A recent twitter analysis of the social media harassment surrounding Star Wars and The Last Jedi attributes negative tweets to an inherent hatred of females and minorities – through the research’s data may be flawed.
Last week, The Washington Post ran an article written by Bethany Lacina, an Associate Professor of Political Science at the University of Rochester, discussing a recent analysis she had performed of tweets surrounding the general Star Wars topic and the specific topic of Kelly Marie Tran. Kelly Marie Tran, who played Rose Tico in Star Wars: The Last Jedi, has recently spoken about her recent departure from social media platforms over harassment seemingly based on her race and gender. A New York Times piece written by Tran sparked further discussion on the role race, gender, and diversity have played in negative reactions to The Last Jedi.
These findings are used to support the three main arguments of Lucina’s research:
- Offensive language and hate speech have a modest but clear presence.
- Abusive posts are not due to automated accounts (bots)
- Posters use more profanity and slurs to talk about women and minorities and to talk to female fans.
Lacina’s analysis, the findings of which can be read in full on Lacina’s website, presents the following conclusions based on her research:
- Botometer estimates that about 4.4% of the results of a Twitter search for Star Wars were produced by bots.
- Tweets about Rose Tico/Kelly Marie Tran were less likely to have negative sentiment than tweets about Star Wars in general (40% versus 70%).
- Even though female fans receive more hate speech in their mentions, female podcasters received fewer tweets with negative sentiment (20% versus 36%)
- About 6% of SW/TLJ posts use offensive language. The rate of offensive language in posts about RT/KMT is double that: 12%.
- Hate speech was about 60% more common in tweets about RT/KMT compared to other Star Wars topics (1.8% versus 1.1%)
- Offensive language is 2.5 times more common (18%) in negative posts about RT/KMT.
- Hate speech is four times more common when fans complain about Star Wars’ first non-white female lead (4%) compared to when they complain about other parts of the franchise (1.2%).
- 17% of negative tweets sent to women contain offensive language, twice the rate (8.5%) in tweets to male fans.

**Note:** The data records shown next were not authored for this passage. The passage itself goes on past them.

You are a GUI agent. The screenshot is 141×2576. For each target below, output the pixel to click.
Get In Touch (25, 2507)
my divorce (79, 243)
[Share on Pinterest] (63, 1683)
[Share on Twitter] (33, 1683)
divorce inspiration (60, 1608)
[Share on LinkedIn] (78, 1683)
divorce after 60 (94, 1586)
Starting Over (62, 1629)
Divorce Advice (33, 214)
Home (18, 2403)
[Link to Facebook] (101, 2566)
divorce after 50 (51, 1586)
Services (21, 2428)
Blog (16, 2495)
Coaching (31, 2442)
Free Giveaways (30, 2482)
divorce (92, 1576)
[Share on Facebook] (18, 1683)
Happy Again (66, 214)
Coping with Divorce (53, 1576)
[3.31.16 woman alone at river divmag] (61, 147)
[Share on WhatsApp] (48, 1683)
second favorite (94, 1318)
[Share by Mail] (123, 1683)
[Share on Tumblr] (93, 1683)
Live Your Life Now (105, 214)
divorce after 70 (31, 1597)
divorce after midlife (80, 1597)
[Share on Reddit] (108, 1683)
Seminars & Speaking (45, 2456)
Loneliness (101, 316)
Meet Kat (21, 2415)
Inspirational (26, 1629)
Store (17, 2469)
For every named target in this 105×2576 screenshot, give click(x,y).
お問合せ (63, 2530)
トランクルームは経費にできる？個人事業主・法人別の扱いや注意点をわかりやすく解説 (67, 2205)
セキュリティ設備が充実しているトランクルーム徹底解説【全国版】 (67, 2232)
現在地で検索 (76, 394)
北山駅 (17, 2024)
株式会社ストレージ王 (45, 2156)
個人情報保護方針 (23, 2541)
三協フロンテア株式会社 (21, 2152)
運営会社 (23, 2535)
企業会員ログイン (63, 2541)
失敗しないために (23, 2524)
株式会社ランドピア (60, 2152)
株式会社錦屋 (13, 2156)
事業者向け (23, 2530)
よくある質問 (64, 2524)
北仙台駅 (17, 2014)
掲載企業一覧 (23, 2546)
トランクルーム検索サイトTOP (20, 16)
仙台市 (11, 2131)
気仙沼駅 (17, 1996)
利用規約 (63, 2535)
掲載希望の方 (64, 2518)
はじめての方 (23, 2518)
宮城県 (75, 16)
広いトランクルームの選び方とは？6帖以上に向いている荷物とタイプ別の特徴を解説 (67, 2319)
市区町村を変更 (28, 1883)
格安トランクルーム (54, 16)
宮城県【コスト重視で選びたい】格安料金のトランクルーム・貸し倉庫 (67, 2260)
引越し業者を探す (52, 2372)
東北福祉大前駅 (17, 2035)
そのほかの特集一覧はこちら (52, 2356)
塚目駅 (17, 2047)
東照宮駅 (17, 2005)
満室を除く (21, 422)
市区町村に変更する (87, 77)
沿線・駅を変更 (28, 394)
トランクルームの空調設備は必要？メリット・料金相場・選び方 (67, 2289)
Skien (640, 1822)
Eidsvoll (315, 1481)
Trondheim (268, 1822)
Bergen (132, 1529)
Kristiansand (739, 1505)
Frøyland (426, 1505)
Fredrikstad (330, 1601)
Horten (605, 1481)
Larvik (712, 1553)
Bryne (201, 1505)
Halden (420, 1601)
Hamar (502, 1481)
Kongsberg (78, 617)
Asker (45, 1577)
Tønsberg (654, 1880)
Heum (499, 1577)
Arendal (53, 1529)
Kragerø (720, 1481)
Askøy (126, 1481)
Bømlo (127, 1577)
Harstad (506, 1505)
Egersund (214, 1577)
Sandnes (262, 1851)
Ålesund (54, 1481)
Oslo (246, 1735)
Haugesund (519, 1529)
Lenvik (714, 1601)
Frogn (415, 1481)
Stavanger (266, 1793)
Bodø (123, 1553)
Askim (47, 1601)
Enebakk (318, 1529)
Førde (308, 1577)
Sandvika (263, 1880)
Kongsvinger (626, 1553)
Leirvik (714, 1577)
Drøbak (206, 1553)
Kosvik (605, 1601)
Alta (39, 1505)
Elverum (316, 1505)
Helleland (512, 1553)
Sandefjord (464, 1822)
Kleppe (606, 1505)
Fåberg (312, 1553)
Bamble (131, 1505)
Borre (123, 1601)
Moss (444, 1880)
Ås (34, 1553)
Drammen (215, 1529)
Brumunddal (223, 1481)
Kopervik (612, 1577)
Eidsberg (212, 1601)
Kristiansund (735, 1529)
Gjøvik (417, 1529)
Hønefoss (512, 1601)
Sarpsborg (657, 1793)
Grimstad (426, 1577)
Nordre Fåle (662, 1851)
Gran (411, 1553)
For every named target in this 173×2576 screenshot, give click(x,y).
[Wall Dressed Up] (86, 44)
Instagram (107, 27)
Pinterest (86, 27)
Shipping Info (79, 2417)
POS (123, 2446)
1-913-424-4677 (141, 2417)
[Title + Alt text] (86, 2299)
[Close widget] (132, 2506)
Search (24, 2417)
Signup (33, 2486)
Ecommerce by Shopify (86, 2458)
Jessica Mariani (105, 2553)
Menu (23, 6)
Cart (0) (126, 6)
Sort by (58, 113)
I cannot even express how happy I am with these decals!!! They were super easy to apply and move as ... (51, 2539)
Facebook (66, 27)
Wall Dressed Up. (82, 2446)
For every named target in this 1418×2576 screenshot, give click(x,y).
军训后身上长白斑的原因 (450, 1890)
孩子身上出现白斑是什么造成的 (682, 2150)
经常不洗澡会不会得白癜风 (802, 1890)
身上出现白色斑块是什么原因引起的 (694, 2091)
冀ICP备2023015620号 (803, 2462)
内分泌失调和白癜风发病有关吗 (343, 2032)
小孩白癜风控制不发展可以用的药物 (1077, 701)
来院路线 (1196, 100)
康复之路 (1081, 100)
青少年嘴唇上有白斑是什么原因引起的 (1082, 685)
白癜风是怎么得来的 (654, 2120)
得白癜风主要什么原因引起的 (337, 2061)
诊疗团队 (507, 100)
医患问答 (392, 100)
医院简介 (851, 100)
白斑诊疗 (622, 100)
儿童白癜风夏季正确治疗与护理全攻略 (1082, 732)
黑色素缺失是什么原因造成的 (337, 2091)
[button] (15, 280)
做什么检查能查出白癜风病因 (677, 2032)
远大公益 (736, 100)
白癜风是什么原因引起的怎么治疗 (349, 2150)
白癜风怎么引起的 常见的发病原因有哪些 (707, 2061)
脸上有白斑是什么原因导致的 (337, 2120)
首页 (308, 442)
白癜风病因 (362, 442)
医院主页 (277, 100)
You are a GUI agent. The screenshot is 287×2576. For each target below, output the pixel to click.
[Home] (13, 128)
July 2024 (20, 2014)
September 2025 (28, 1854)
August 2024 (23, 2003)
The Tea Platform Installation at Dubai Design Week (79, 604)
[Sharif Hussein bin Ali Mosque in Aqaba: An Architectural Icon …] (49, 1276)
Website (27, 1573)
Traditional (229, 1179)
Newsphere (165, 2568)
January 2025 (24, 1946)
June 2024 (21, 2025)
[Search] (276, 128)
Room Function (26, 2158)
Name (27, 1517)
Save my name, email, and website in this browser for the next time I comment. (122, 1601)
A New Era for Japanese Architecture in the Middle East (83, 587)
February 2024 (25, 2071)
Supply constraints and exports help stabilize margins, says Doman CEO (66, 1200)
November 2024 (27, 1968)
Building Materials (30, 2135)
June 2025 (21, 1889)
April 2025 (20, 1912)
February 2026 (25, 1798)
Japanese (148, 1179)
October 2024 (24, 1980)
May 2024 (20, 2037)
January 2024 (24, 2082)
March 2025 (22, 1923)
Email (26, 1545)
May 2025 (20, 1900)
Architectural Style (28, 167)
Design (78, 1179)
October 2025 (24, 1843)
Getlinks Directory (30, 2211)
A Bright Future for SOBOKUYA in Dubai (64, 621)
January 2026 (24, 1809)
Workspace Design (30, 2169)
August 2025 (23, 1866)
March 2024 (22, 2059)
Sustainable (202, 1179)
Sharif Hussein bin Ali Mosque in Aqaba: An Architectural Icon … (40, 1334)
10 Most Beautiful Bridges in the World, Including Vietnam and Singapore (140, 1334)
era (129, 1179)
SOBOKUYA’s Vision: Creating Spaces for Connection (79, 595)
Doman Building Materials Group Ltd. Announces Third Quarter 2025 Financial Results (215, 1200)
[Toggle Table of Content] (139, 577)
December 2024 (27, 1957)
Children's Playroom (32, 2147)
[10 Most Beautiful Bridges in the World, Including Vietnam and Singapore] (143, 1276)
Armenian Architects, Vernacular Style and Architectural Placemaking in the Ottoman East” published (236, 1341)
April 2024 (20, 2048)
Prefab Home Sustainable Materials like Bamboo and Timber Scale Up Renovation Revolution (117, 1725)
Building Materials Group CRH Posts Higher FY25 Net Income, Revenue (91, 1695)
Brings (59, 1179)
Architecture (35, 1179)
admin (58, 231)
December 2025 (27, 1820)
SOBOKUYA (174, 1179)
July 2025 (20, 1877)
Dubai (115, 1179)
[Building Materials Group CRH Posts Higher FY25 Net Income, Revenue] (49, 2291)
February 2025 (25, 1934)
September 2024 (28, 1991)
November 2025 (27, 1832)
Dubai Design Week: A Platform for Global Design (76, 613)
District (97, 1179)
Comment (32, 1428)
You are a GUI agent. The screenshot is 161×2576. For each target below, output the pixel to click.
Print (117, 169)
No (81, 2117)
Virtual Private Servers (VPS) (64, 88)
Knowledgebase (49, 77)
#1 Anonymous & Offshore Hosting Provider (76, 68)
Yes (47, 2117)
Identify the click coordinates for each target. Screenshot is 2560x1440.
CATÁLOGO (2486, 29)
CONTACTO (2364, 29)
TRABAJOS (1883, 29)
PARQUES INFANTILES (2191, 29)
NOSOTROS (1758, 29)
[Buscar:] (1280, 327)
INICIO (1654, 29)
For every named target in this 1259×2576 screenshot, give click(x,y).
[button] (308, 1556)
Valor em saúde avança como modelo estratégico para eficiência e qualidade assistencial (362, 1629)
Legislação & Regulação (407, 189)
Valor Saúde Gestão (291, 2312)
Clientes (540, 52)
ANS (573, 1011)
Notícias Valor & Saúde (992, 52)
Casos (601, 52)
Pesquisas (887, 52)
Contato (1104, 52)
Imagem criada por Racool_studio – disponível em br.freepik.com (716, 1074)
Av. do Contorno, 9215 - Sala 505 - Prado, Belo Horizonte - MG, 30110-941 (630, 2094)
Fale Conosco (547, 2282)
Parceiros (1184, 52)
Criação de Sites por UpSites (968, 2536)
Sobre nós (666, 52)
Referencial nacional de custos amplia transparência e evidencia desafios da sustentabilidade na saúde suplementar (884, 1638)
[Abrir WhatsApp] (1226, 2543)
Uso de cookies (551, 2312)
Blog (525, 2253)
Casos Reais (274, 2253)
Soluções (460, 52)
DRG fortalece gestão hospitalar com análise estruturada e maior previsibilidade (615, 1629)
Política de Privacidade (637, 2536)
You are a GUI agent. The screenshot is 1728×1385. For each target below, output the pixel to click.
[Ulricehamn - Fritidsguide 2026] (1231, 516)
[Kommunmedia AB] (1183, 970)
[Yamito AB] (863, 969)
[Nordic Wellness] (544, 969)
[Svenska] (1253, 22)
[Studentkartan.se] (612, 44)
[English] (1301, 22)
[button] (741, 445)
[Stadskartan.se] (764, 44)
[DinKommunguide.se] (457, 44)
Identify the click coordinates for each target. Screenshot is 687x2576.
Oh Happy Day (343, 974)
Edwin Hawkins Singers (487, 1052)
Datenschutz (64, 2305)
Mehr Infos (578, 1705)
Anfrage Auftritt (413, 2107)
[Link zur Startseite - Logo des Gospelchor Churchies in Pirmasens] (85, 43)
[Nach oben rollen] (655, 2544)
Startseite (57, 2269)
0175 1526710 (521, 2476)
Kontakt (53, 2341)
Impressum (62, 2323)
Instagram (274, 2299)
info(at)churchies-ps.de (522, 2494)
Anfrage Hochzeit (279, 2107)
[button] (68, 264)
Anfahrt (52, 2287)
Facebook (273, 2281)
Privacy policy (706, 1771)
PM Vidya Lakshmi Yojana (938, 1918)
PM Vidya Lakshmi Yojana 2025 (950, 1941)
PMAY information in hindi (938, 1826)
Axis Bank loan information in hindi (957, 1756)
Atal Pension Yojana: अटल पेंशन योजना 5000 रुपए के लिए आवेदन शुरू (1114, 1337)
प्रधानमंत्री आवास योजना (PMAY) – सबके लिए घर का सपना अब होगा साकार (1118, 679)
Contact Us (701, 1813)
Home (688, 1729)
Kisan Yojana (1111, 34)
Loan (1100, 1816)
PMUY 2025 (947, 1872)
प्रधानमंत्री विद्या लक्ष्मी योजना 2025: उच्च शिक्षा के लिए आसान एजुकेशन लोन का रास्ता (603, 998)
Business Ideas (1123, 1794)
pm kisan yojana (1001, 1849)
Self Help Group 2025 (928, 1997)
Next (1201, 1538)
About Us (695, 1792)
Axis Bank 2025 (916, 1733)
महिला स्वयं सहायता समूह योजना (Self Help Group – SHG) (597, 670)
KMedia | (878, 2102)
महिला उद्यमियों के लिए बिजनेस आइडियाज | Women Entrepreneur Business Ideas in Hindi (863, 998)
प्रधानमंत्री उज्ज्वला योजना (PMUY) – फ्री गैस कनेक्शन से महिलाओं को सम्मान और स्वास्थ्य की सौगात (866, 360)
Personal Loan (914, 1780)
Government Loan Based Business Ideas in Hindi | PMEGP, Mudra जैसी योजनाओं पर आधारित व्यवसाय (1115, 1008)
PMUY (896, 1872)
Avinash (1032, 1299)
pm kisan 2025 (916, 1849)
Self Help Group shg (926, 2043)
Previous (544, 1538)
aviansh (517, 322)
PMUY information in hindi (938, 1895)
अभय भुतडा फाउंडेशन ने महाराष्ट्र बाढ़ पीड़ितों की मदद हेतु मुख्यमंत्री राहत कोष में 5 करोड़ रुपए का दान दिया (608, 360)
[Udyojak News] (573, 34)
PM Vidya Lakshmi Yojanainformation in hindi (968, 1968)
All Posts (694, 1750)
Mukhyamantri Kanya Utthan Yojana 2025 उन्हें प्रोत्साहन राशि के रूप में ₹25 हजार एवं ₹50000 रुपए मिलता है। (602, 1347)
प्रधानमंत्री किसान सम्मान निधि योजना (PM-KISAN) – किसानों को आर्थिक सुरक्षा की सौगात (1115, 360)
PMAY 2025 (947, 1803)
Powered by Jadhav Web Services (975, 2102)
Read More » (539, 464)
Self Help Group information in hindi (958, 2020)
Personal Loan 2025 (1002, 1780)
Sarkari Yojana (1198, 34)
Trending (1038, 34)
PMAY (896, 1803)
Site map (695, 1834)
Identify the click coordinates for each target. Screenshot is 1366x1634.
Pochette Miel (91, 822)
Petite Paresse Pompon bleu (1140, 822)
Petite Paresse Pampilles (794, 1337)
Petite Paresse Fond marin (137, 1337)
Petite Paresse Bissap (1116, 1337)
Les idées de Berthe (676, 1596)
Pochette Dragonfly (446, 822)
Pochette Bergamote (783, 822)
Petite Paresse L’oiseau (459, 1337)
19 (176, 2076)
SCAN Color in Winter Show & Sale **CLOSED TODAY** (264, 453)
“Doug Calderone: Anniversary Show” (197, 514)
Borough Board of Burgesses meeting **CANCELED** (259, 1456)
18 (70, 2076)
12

- Hate speech is also about twice as common in a negative tweet sent to a female fan compared to a negative tweet sent to a male fan (1.4% versus 0.63%).
These findings provide stark evidence in support of Lacina’s arguments. However, upon review of the details of Lacina’s published analysis, it is notable that many of Lacina’s research methods and information are sometimes classified arbitrarily or subjectively. These flaws in her research may call the validity of her research into question.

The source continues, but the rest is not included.